** Objective **
Write out each of the following lines exactly, keeping every character unchanged.

Word and element location data:
=-=-=

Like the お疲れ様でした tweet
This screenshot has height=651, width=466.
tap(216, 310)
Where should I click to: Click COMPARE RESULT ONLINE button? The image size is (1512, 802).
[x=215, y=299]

=-=-=

** Expected answer **
Like the お疲れ様でした tweet
This screenshot has height=651, width=466.
tap(216, 310)
Where should I click to: Click COMPARE RESULT ONLINE button? The image size is (1512, 802).
[x=215, y=299]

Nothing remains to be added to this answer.